TEXTE:
------

19/03/2016
Soyons d'aujourd'hui : cessons de faire les "Occidentaux"
...et reprenons un libre jeu dans le monde.
Réflexions après Bertrand Badie et Roland Hureaux :
Le politologue Bertrand Badie analyse les crises internationales actuelles comme des phénomènes de pathologie, nés du désordre venu de la dérégulation de la puissance "occidentale". Ivresse d'un unilatéralisme déjà irréaliste quand il apparut à la fin du XXe siècle... Prétention hégémonique des "Occidentaux" (les USA suivis de leurs vassaux)... "Diplomatie de club" (l'hyper-classe transatlantique)... Mais aussi, par contre-coup : divorce des peuples d'avec ces pseudo-élites qui ne les représentent pas et les gouvernent mal ; irruption « des sociétés » sur la scène des conflits* ! Dans son livre L'impuissance de la puissance**, Badie souligne que la multiplication des acteurs internationaux déconcerte et déborde la surpuissance unilatérale (économique et militaire) de "l'Occident", qui a de moins en moins prise sur les réalités. Face à la prolifération de phénomènes multipolaires et de réseaux d'influence ou d'allégeance transnationaux, la fausse réponse "occidentale" – la guerre américaine par écrans interposés – semble de plus en plus somnambulique.

------

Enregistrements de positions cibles

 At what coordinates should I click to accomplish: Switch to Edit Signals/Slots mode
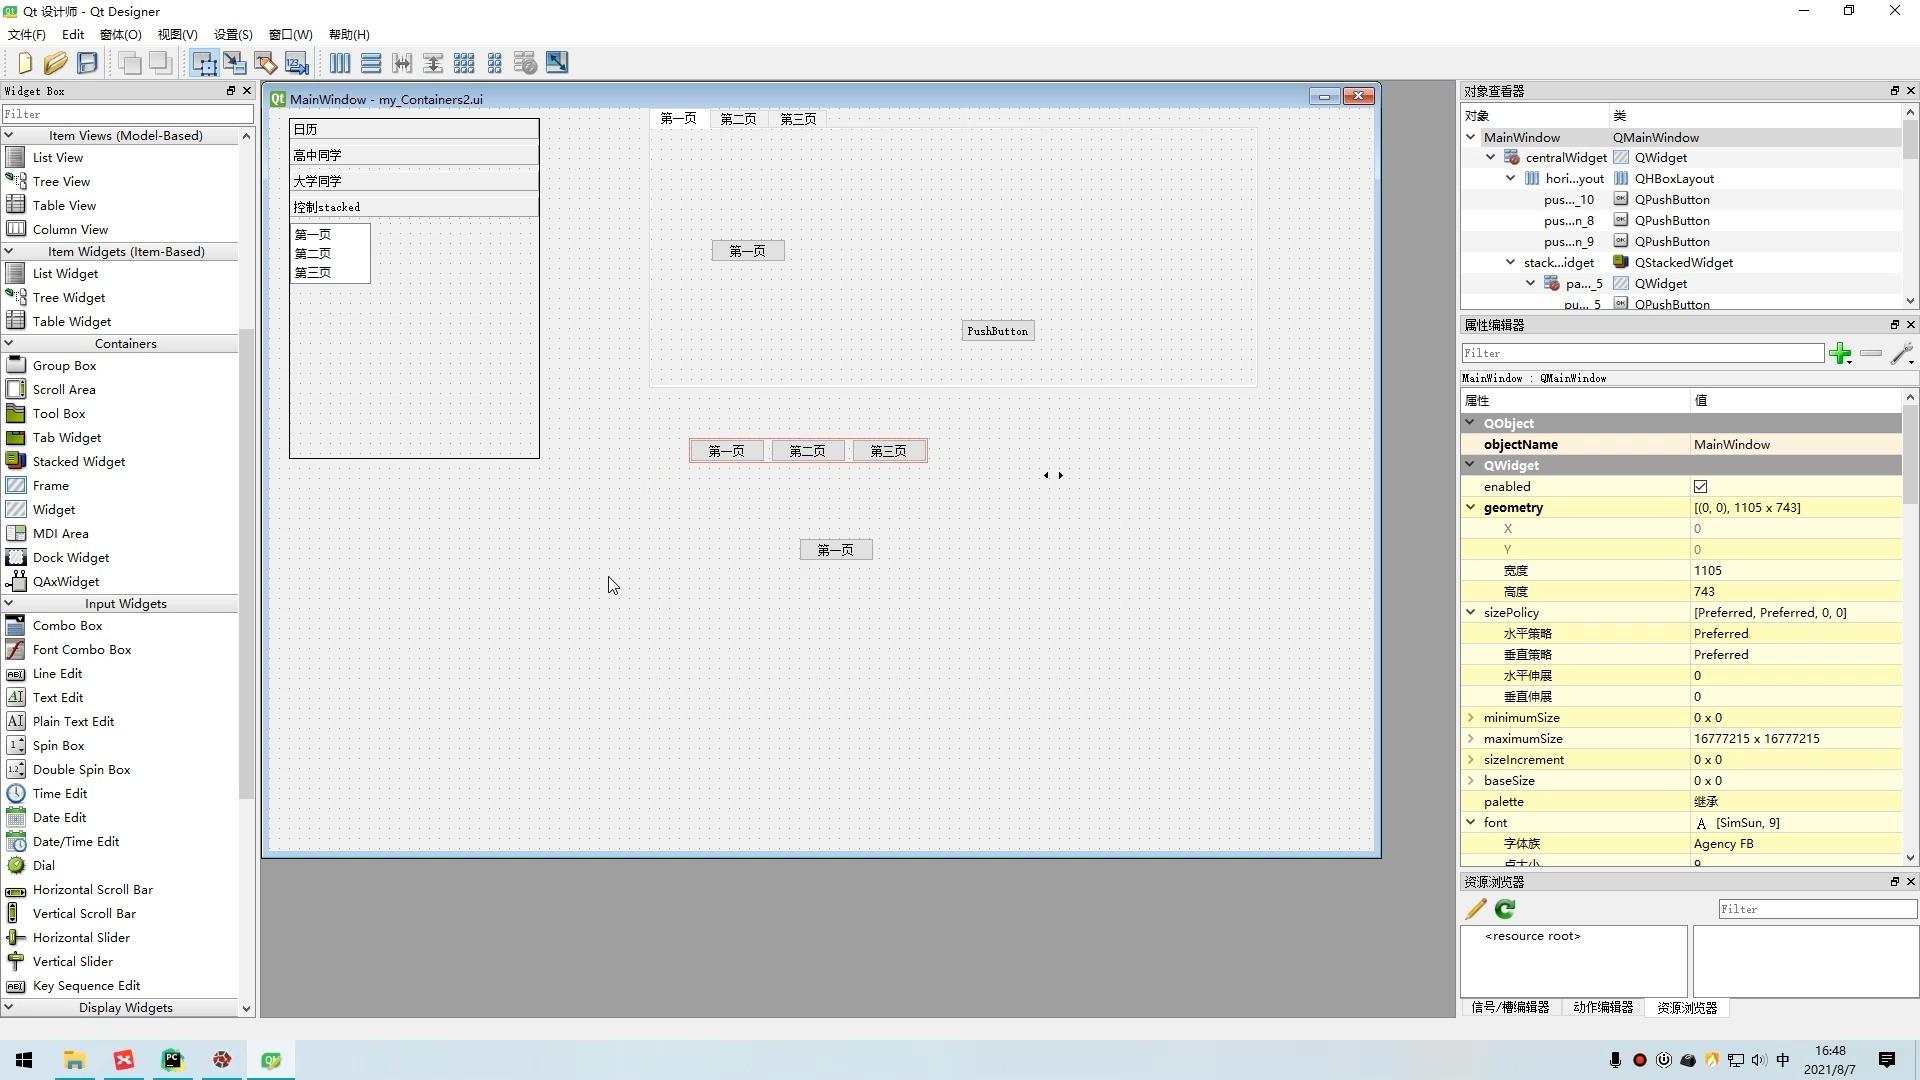[235, 62]
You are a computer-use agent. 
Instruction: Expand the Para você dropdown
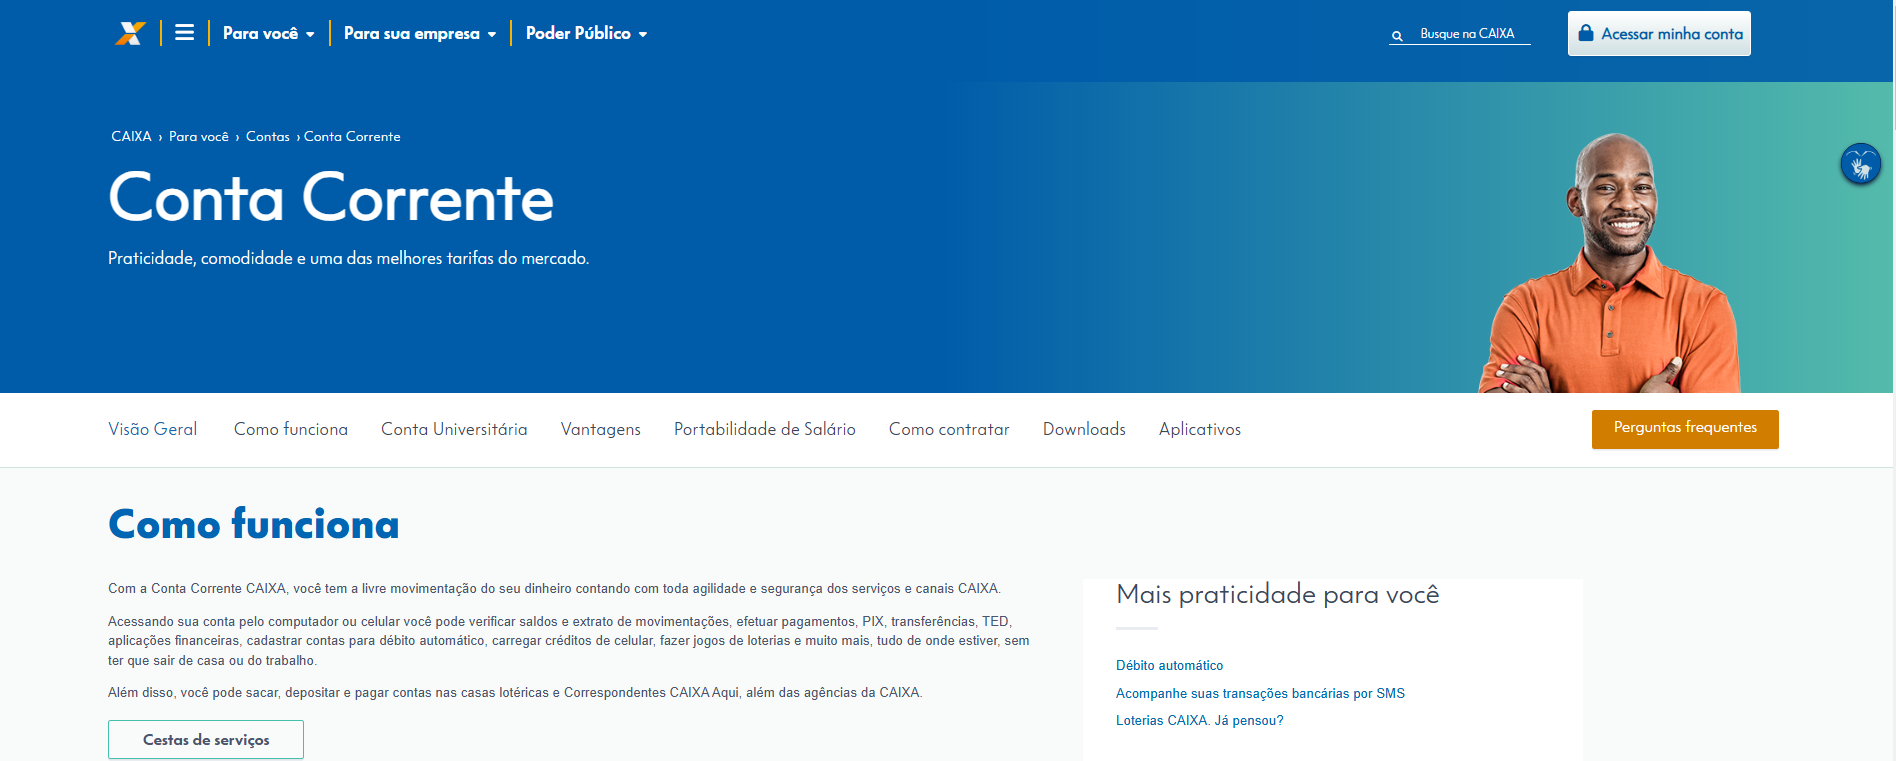(x=268, y=34)
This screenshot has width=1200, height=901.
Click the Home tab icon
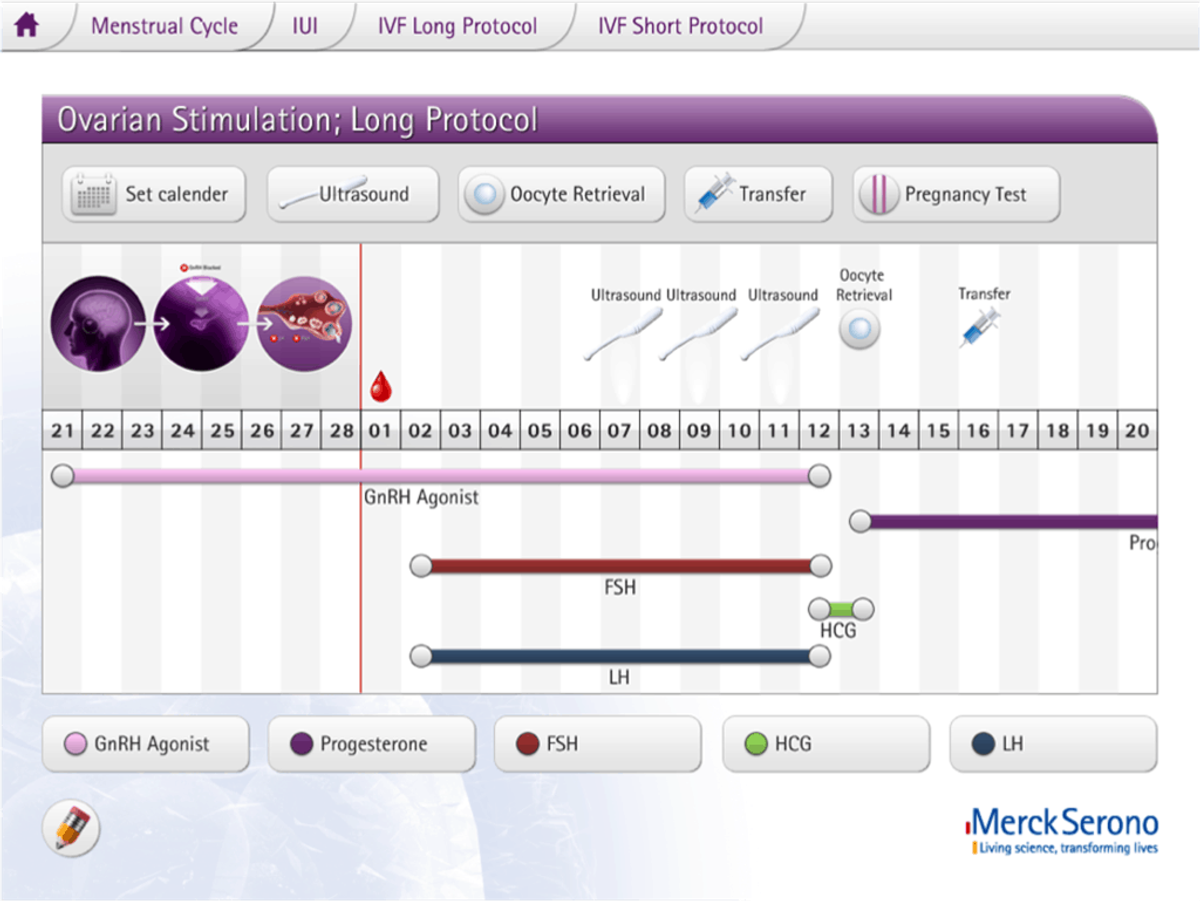click(x=27, y=26)
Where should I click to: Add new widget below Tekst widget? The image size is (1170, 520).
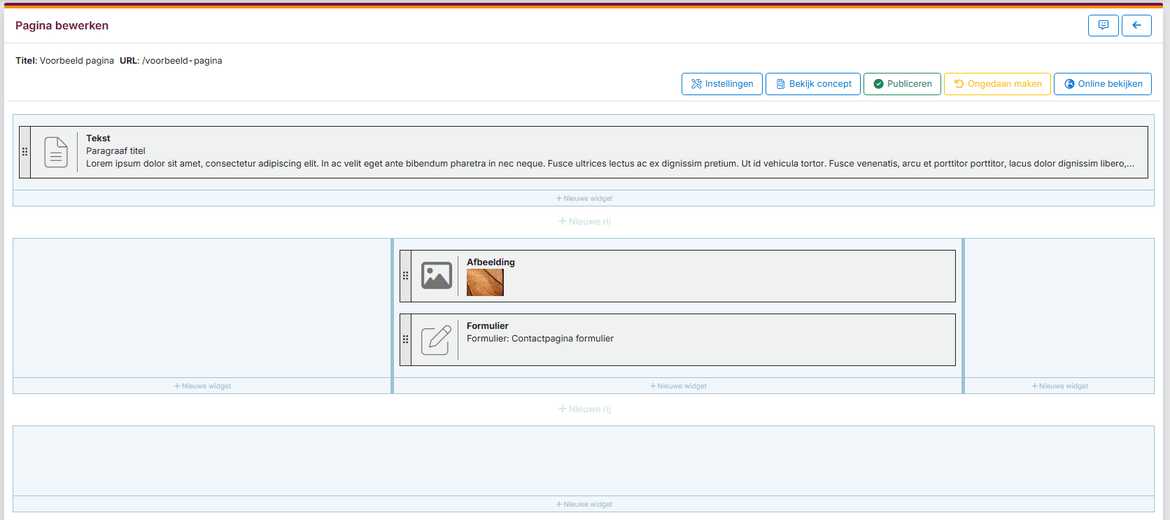point(584,199)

------

TÂCHES À FAIRE:
[1] D'après le texte, quel est le titre du livre de Bertrand Badie qui y est cité ?
[2] Traduisez en anglais cette phrase du texte : « Face à la prolifération de phénomènes multipolaires et de réseaux d'influence ou d'allégeance transnationaux, la fausse réponse "occidentale" – la guerre américaine par écrans interposés – semble de plus en plus somnambulique. »
[3] Poursuivez le texte sur la puissance « occidentale » à partir de l'endroit où il s'arrête.

RÉPONSES PAR TÂCHE:
[1] L'impuissance de la puissance.

[2] Faced with the proliferation of multipolar phenomena and of transnational networks of influence or allegiance, the false "Western" response – American war waged through screens – seems increasingly somnambulant.

[3]
Dans Libération de ce week-end, Badie explique :
<< Nous avons commis, et de façon récurrente, une faute capitale, à droite comme à gauche, celle de confondre mondialisation et accomplissement d'un modèle néo voire ultra libéral. La mondialisation, à l'origine, n'est pas un phénomène économique. Elle tient à une transformation du système de communication. […] Aujourd'hui le pauvre voit le fort et le riche : voilà qui renouvelle profondément les imaginaires et appelle aussi de nouvelles formes de solidarité... >>
<< En tant que puissance moyenne, [la France] ne manque pas pour autant d'atouts. Elle a un bon ancrage multilatéral, que ce soit dans l'ensemble européen ou aux Nations-Unies. C'est là qu'elle peut continuer à jouer un rôle. Mais il faut rompre avec l'idée simpliste, archaïque et réductrice d'une « famille occidentale » dont elle serait membre. Il faut adopter une politique étrangère réellement mondialisée, qui s'appuie sur le relais des différentes organisations régionales, et qui comprenne en outre que les modèles martiaux classiques ne sont plus opérants. Et enfin il faut construire une véritable politique de l'altérité : reconnaître l'autre ne veut pas dire être d'accord avec lui, mais admettre la pluralité pour négocier ensuite les modes de coexistence internationale au lieu de les décréter. >>
Admettre la pluralité ! Autrement dit : chasser de notre tête l'idéologue ultralibéral néoconservateur, qui voit le one world comme un jeu vidéo où le seul fait de dézinguer brutal dictators, islamistes et cosaques suffirait à établit partout le free market – c'est-à-dire le bonheur à l'américaine (lié à l'empire du même nom). Cette hallucination s'est emparée des neuf dixièmes de la droite depuis 2007 et des trois quarts du PS depuis 2012 ; d'où certaines rébellions qui se font jour, on l'a vu par exemple avec Pouria Amirshahi.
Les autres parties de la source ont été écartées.